**Исходный текст:**
Некоторые совпадения с П. Сумароковым видны у Гоголя и в деталях. Можно счесть случайностью тождество между репликой из «Привидения» – «В природе, право, есть вещи непостижимые» – и столь же избитой максимой Чичикова: «В натуре находится много вещей, неизъяснимых даже для обширного ума»; впрочем, с таким же успехом последний мог позаимствовать это заключение из книги Эккартсгаузена, неспроста помянутой в гоголевской поэме: «Есть в Натуре чудные явления, непостижимые для существ, организованных, как мы»[106]. Зато именно с «Вием» сходится такая важная символическая подробность, как бестиальный аккомпанемент действия. У Сумарокова герой объясняет приснившиеся ему страшные вопли священников тем, что в ночи «раздавался вой собак, запертых внутри дома, которые <…> затягивали песню свою целою стаею». Ср. в «Вие»: «Ночь была адская. Волки выли вдали целою стаею. И самый лай собачий был как-то страшен».
Отказавшись от покладисто-иронических компромиссов, которыми привык довольствоваться бидермайер, Гоголь вернул сюжет о потусторонних силах к его глубинным истокам, «неизъяснимым» для дуалистического сознания.

**Набор записей:**
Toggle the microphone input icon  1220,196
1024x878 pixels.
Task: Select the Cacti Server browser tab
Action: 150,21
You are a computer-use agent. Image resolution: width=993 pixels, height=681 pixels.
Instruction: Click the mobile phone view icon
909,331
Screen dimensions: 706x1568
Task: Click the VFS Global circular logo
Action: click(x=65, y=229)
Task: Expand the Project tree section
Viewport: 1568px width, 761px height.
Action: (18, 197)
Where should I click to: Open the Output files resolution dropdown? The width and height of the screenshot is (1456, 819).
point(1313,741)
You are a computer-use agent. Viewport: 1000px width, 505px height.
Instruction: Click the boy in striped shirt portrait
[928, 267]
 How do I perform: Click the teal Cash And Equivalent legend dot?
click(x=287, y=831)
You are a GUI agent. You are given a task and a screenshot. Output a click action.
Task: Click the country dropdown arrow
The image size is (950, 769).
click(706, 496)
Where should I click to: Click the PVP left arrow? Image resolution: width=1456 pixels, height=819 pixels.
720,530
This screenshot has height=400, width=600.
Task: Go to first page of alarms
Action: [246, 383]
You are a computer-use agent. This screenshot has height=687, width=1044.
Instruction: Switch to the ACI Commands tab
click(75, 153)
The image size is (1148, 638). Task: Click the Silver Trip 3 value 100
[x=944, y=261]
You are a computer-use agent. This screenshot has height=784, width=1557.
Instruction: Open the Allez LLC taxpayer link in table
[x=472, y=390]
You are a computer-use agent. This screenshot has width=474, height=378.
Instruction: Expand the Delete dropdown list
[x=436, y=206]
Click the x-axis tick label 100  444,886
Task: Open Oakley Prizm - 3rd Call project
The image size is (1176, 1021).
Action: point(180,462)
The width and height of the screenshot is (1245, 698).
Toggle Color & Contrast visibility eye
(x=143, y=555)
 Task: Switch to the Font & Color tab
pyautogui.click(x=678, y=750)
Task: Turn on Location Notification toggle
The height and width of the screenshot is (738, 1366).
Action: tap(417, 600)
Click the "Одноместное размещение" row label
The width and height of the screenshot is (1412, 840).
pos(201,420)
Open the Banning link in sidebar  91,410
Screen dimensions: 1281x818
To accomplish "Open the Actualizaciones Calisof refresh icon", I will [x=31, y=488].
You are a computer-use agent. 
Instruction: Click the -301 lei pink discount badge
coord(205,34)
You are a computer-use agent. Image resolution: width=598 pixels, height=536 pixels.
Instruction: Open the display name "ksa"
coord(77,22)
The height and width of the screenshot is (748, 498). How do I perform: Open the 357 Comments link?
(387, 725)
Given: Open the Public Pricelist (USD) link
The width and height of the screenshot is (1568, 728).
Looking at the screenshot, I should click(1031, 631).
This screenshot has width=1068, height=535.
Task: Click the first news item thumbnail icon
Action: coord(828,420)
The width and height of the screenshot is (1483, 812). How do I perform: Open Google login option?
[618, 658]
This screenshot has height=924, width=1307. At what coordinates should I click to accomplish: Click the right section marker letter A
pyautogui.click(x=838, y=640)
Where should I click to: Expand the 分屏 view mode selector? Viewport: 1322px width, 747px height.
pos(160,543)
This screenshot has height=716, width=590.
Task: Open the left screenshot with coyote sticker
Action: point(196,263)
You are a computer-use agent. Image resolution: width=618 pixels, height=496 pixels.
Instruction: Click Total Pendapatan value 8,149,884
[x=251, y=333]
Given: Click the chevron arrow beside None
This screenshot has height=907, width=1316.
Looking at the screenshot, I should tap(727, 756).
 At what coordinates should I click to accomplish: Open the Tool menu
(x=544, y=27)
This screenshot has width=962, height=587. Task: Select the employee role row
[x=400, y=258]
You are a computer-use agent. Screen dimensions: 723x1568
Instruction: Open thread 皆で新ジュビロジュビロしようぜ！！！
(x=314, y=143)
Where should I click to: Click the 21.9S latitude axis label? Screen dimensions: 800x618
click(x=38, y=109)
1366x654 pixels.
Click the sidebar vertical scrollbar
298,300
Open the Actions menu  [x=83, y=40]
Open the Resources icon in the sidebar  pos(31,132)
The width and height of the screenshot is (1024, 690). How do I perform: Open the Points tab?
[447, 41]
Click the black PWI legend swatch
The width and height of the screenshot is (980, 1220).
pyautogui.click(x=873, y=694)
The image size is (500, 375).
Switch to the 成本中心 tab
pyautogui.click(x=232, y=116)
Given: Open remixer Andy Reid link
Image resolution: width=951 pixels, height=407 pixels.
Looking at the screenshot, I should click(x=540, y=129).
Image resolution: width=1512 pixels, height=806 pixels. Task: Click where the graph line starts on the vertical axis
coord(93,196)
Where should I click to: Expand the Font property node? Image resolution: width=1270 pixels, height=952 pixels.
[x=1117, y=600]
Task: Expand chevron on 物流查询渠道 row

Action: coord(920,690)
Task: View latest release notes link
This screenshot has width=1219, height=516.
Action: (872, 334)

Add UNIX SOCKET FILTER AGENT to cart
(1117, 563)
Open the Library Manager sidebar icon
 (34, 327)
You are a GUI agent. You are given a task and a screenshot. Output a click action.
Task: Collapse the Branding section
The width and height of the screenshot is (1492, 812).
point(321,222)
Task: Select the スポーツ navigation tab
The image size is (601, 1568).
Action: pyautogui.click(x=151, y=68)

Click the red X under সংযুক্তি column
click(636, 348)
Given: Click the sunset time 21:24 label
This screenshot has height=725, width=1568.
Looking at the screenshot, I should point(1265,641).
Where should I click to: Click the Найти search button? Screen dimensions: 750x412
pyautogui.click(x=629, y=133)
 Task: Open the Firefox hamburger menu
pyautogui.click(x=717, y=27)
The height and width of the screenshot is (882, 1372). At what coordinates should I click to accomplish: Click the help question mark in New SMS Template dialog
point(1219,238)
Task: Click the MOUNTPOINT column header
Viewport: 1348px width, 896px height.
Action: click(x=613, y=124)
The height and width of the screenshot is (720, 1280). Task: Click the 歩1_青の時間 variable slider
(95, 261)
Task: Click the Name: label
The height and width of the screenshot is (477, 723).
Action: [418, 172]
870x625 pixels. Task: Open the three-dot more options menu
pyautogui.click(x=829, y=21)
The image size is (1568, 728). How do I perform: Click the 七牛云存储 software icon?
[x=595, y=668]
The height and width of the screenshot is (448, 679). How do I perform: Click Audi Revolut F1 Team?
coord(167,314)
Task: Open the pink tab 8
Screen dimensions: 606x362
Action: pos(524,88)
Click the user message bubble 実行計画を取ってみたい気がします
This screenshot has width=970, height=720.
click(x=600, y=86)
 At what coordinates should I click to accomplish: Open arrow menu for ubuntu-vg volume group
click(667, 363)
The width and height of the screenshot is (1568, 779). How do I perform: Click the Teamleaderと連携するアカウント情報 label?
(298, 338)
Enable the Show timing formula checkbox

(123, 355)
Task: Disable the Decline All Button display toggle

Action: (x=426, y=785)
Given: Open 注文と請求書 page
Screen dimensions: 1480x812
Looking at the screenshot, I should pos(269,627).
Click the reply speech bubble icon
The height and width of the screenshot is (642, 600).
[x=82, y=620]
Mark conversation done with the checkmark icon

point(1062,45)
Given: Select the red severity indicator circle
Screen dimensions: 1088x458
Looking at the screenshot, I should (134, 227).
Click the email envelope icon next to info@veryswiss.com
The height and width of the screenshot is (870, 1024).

**Формулировка задания 1:** Выведите без изменений фрагмент текста о Гоголе и Сумарокове между словами «Отказавшись от покладисто-иронических» и «для дуалистического сознания.», включая их.
**Формулировка задания 2:** Чем, согласно тексту о Гоголе и Сумарокове, герой Сумарокова объясняет приснившиеся ему страшные вопли священников?
Записи для выполнения заданий не требуются.

**Результат выполнения 1:**
Отказавшись от покладисто-иронических компромиссов, которыми привык довольствоваться бидермайер, Гоголь вернул сюжет о потусторонних силах к его глубинным истокам, «неизъяснимым» для дуалистического сознания.

**Результат выполнения 2:** Воем собак, запертых внутри дома, которые затягивали свою песню целой стаей.